(EXTRACT PROVIDED)
# Python 101
Python is a high-level, interpreted, general purpose and open source programming language (build anything). It is a dynamically typed and garbage-collected language. Python supports multiple programming paradigms.
Python was first released in 1991. With a strong community a lot of packages for data emerged. Python is a popular choice for data science and data engineering tasks.

This notebook provides a short and fast overview of the Python language with small practical exercises. The focus is on syntax, to get you minimally familiar with Python to work through the DE Accelerated content without any problems. You can skip ahead to the exercises for testing your knowledge directly. For more details around Python please refer to the [official documentation](https://www.python.org/).

## Python for calculations
Short overview of common arithmetic operators.

In [None]:
# Addition
6 + 2

In [None]:
# Subtraction
3 - 4

In [None]:
# Multiplication
3 * 4

In [None]:
# Division
3 / 4

In [None]:
# Modulo
9 % 2

In [None]:
# Exponentiation
9 ** 2

## Variables
Variable names in Python (1) start with letter or underscore, (2) cannot start with number, (3) only contain alphanumeric characters and underscores, and (4) are case-sensitive.

(INSTRUCTION A)
Answer these three questions about the Python 101 text, one per line:
(i) In what year was Python first released?
(ii) Which operator does the text give for exponentiation?
(iii) Can a Python variable name start with a number?

(RECORDS SUPPLIED)
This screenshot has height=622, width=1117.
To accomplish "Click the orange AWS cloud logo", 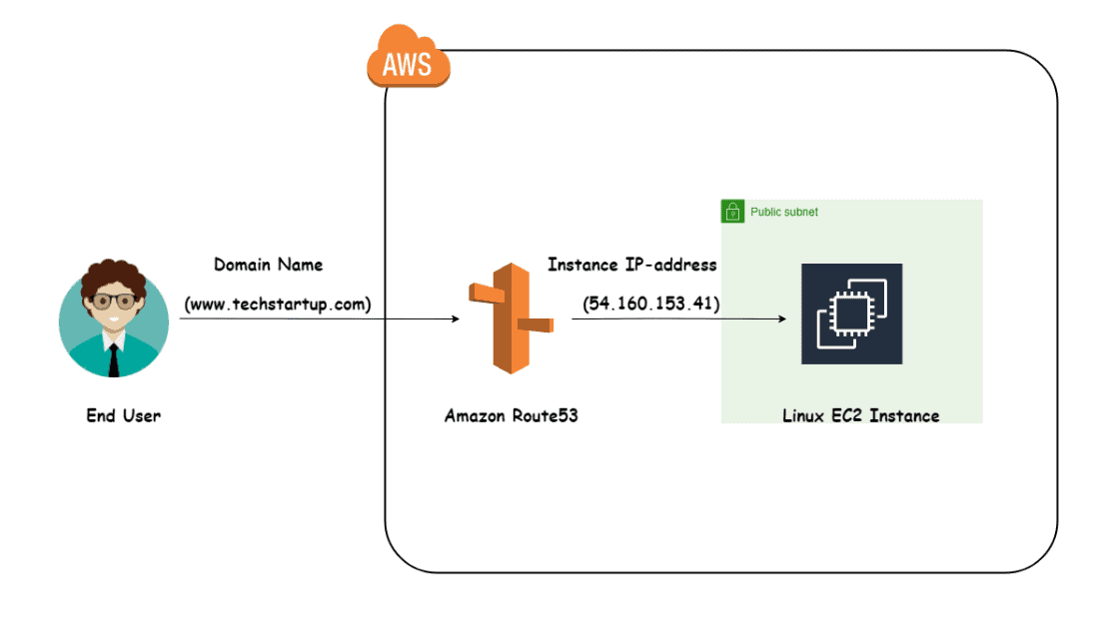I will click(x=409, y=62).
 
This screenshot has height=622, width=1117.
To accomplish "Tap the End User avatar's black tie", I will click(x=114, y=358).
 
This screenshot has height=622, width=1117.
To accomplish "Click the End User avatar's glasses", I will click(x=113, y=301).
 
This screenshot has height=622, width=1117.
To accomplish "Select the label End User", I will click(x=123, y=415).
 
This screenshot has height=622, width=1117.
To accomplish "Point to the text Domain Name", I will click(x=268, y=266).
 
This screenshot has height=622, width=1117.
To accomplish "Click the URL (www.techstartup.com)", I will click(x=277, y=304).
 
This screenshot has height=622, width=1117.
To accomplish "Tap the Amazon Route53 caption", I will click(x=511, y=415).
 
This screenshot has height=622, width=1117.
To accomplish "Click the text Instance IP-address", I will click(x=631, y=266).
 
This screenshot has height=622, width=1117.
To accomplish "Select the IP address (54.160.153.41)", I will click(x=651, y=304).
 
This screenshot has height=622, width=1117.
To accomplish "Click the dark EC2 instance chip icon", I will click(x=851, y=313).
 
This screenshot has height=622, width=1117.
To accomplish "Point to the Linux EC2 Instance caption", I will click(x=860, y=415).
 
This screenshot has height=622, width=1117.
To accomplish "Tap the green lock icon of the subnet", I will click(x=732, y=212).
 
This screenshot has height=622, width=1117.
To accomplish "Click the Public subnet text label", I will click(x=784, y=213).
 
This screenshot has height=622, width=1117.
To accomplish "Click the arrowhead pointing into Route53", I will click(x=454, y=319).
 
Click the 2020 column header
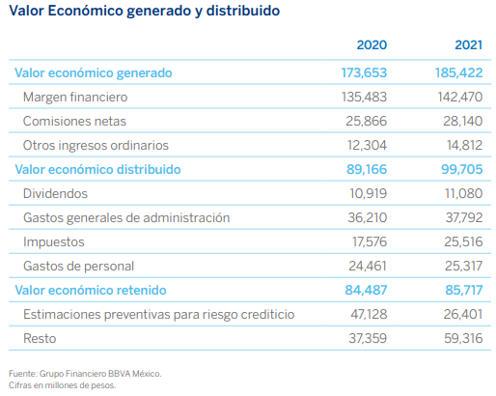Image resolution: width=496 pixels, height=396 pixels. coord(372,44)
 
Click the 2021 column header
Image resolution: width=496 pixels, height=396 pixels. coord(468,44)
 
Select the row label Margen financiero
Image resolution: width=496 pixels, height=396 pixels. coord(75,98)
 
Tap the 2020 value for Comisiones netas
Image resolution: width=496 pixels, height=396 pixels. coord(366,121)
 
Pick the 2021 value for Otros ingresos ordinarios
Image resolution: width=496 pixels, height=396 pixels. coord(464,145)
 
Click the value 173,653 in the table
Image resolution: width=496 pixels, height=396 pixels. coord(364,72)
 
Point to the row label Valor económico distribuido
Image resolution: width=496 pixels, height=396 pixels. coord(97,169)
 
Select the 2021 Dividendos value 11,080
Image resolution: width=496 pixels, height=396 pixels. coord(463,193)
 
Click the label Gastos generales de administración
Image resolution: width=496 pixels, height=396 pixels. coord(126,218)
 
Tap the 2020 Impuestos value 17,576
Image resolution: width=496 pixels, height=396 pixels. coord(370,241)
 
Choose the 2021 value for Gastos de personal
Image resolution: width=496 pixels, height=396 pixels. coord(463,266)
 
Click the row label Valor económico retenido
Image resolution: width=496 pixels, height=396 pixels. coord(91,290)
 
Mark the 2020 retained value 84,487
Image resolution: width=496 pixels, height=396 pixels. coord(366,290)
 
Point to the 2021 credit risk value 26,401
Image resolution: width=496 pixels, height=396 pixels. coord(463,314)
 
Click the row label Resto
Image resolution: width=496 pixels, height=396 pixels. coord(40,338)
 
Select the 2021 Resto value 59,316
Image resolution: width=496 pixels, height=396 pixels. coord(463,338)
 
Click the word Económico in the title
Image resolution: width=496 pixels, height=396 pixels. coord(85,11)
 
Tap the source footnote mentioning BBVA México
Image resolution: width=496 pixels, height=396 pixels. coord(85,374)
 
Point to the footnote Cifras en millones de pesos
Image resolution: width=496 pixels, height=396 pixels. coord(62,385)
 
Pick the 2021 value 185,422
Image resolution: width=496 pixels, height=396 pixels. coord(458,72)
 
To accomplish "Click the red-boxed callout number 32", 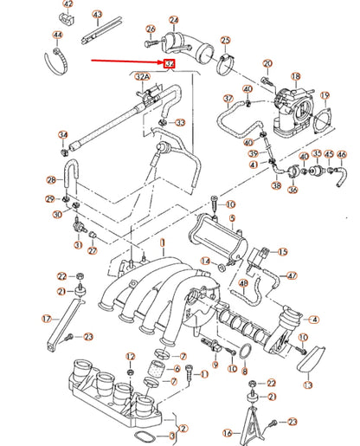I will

---

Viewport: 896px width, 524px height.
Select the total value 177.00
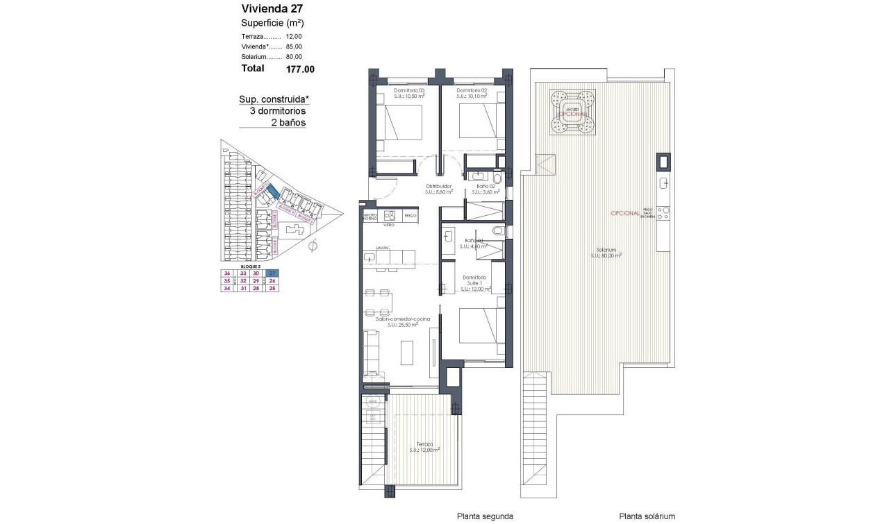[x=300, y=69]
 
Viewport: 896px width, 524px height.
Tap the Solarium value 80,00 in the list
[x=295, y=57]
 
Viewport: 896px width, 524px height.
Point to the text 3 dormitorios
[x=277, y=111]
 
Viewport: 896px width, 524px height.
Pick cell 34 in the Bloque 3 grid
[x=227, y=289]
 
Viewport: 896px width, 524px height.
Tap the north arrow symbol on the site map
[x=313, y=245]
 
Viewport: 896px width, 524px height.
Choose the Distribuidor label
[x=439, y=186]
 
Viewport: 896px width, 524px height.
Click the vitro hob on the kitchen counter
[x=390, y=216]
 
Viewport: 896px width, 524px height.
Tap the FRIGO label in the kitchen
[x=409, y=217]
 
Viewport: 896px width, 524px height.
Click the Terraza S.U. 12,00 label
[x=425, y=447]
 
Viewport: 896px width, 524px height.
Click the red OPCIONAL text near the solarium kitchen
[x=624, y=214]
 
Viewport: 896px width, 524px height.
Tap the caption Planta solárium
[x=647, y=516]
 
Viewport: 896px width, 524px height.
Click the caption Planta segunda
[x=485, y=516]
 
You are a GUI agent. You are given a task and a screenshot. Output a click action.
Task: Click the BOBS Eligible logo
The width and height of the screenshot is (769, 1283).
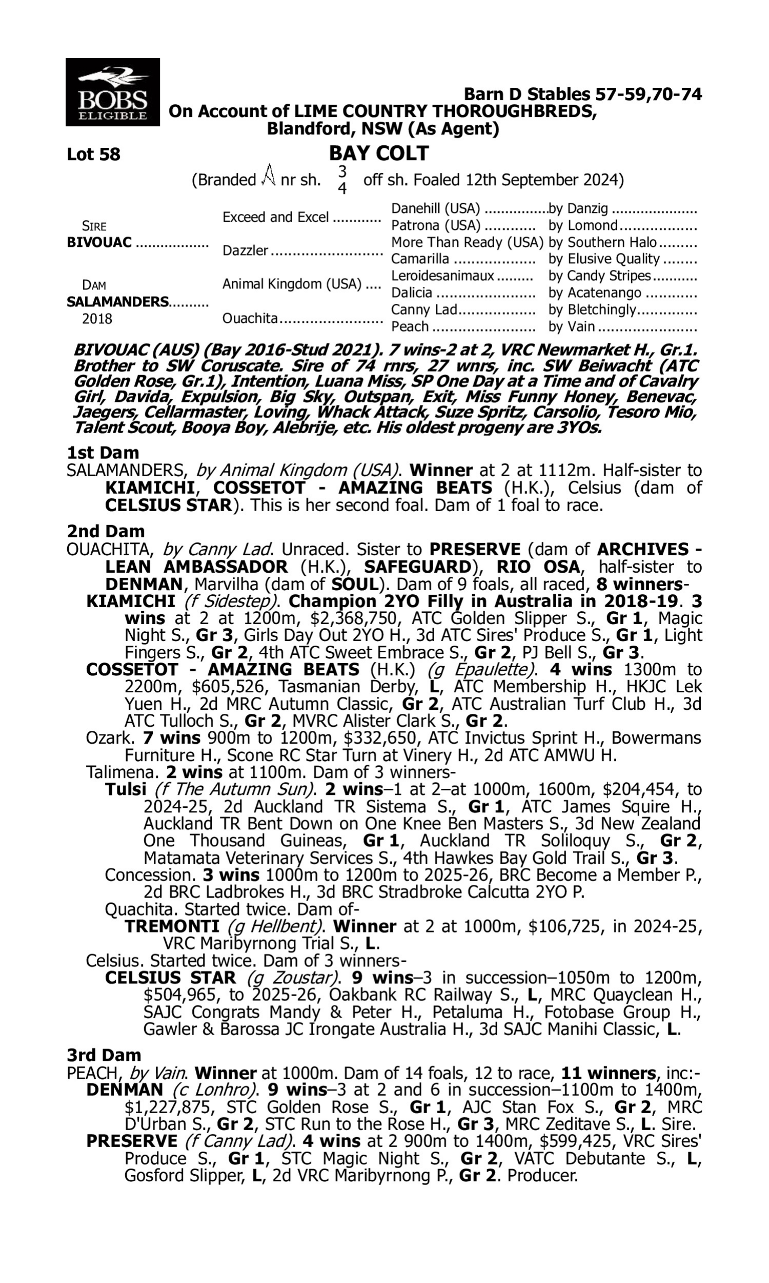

(INSTRUCTION B)
Tally the lines of the listing that contain the string "Gastos", with case counting, and give only the number.

(COMPLETE RESPONSE A)
(i) 1991
(ii) **
(iii) No

(COMPLETE RESPONSE B)
2